Second, Vice President Dick Cheney plotted a revengeful course of action against Wilson – an underhanded smear campaign that outed Wilson’s undercover CIA spy wife Valerie Plame and resulted in the indictment of four senior White House staffers and the conviction of Cheney’s Chief of Staff Scooter Libby (whose sentence was later commuted by Bush – the same man who swore that he would fire anyone who had leaked information on Plame).

Prosecutor Patrick Fitzgerald later said that Libby’s refusal to talk with prosecutors gummed up the rest of the investigation, but that a “dark cloud” hung over the Vice President and the White House.

In the next segment of 60 Minutes, Anderson Cooper reported from the Congo. Did you know that the Congo has been in a state of civil war for over a decade? Did you know that over five million people have died in said war? Did you know that this war in the Congo is larger and deadlier than all the wars America has participated in since WWII combined? Did you know that 90 percent of the casualties are civilians?

In fact, it has gotten so bad in the Congo that rape is now the preferred tool of warfare. Killing people just wasn’t getting the point across, so now, groups of armed rebels enter cities, beat the men and boys into submission, and then force them to watch as they rape the women of the village. Usually, the horror ends with the soldiers asking the men to choose between raping their own relatives or getting hacked to death with a machete.

I know this is graphic, but this is really happening. It happens every day. Doctors Without Borders estimated as many as 10,000 rapes per day in this conflict zone. The doctor interviewed on CNN said he’s dealt with victims as young as three and as old as 75.

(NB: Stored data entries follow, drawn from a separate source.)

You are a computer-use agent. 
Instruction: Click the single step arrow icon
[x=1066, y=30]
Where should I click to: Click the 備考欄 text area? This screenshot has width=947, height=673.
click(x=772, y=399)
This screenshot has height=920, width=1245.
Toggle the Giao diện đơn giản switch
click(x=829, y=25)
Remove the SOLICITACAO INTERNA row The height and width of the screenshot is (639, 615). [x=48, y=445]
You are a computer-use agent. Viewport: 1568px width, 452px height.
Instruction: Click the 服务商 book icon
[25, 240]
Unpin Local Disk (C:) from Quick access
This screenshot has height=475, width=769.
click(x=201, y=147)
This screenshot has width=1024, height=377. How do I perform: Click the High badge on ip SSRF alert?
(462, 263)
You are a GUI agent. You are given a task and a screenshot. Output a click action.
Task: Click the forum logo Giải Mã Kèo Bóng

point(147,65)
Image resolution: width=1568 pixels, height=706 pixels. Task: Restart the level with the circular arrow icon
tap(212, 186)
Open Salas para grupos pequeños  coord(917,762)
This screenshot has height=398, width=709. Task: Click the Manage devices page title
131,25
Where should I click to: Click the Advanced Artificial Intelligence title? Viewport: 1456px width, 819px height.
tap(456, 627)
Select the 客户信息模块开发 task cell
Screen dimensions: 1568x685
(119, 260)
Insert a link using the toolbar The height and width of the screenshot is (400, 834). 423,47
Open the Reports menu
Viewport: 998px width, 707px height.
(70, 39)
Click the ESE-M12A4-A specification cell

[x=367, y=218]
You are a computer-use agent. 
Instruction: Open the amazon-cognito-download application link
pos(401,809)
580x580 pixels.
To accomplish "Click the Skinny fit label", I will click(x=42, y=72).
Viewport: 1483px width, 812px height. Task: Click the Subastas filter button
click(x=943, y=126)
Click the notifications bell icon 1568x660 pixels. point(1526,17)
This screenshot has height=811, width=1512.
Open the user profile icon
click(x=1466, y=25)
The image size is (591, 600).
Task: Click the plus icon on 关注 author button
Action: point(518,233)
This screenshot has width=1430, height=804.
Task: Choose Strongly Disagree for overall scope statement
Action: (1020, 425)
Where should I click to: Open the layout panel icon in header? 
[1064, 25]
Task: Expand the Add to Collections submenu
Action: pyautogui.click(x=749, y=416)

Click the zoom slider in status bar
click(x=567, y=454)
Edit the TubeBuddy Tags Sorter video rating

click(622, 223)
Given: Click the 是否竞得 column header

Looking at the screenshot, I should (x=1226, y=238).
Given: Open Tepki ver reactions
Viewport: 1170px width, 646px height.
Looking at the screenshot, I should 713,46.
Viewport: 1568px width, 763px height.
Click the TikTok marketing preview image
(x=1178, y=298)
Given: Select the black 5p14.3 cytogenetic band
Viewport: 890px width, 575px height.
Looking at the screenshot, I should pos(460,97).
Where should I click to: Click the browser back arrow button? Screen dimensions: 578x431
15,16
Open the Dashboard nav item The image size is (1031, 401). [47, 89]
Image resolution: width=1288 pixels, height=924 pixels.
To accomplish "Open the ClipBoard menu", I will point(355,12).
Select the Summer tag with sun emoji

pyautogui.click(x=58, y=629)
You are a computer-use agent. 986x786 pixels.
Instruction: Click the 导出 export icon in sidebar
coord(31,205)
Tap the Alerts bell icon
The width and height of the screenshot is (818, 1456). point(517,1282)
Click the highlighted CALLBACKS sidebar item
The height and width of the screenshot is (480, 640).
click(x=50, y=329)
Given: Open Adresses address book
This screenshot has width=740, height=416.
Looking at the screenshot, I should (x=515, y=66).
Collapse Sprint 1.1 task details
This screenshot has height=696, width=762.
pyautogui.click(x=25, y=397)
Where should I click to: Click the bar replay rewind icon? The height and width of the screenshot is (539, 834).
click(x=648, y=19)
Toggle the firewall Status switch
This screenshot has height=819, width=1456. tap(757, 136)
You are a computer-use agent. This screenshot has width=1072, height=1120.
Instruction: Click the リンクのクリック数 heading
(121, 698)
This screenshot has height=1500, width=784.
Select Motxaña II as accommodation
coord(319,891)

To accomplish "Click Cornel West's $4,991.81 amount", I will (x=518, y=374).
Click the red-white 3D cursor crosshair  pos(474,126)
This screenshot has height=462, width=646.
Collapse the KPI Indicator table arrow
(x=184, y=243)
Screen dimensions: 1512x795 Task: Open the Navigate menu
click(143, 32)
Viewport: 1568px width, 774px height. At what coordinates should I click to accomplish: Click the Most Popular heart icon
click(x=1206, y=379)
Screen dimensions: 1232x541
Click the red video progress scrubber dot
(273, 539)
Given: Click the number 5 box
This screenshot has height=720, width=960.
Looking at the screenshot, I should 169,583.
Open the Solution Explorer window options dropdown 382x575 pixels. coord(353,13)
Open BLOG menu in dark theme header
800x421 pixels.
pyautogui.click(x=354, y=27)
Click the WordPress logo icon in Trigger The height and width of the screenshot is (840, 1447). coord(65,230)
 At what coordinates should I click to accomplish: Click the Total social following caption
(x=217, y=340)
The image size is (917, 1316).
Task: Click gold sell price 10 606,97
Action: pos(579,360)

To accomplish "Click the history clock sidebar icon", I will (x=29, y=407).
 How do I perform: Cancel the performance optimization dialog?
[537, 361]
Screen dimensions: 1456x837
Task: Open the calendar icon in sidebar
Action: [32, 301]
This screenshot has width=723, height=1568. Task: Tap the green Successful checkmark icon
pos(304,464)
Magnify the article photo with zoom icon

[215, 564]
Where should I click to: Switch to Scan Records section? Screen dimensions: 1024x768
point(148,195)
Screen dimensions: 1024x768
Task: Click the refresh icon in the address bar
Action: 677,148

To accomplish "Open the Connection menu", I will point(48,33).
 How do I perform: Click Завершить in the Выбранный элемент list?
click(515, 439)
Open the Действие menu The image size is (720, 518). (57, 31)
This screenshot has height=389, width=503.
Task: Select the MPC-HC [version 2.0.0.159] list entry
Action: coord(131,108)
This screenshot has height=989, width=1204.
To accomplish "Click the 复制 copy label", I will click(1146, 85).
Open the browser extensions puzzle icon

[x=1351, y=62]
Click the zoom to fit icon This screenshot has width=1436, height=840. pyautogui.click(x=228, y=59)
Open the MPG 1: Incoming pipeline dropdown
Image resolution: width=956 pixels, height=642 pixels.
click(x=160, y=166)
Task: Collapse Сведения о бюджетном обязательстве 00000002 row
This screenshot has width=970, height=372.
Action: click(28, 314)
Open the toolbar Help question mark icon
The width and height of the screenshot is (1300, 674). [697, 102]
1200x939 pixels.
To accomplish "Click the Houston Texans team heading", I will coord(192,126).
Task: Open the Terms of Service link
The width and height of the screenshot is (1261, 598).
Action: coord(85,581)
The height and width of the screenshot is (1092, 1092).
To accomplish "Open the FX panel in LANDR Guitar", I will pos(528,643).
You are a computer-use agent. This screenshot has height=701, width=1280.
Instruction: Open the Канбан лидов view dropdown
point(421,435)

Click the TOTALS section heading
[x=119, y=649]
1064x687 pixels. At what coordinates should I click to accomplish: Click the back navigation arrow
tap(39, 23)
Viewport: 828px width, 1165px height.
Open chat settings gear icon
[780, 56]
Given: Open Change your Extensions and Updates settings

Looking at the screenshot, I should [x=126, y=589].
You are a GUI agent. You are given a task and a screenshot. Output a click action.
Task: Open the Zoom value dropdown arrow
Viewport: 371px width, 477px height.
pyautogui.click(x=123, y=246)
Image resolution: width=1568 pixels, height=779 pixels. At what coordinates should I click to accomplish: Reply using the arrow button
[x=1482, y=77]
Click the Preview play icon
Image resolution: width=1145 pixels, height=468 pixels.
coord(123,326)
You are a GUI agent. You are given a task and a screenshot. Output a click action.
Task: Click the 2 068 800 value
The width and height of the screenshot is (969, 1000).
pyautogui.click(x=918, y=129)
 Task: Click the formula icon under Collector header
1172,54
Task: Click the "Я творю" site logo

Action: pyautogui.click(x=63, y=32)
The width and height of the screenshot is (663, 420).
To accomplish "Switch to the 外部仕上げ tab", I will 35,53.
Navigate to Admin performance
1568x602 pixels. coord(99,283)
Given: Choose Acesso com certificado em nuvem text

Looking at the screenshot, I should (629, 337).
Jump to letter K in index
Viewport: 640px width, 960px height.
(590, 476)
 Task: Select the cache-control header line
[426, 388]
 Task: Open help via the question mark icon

See, the soldiers rape the women because they know it completely rips the fabric of the villagers’ society. After the rape, the women are shunned by their surviving family and friends, either out of shame or fear of contraction of HIV. Often, these victims carry the seed of their attacker, which the soldiers see as a continuation of their faction and their intimidation. It is the ultimate injustice, the complete opposite of freedom

So the old soldier says America will fight wherever there is injustice, wherever freedom is at risk. The pastor says those with great gifts must bear greater responsibility. The President says ‘to hell with all that freedom and injustice crap, let’s just cook up some evidence and go fight wherever we damn well please – and if anyone gets in the way, we’ll go for their family and make them pay’. The prosecutor says there is a dark cloud over our elected leadership. The journalists and doctors report from a place where a number equal to the entire population of our state has been murdered while we fight a political war based on verifiable lies.

Warren is right. We have a great gift. We have power, we have intelligence. We have elections. We have freedom of press, freedom of speech. But we’ve abused our power, we’ve neglected our responsibility. While there may not be too much oil or strategic benefit to a military presence in inland Africa, it certainly reveals the morally bankrupt state our country finds itself in when millions of innocents are raped and murdered in poor corners of the world while we do nothing.

And even worse than ignoring the genocide is the fact that our leaders still have the temerity to look into a camera and say that America will fight injustice, wherever that may be. Just as long as that injustice fits into our political agenda of the moment, that is.

Meanwhile, innocents die, women are raped, and the rest of the world’s collective stomach churns at our arrogance and hypocrisy.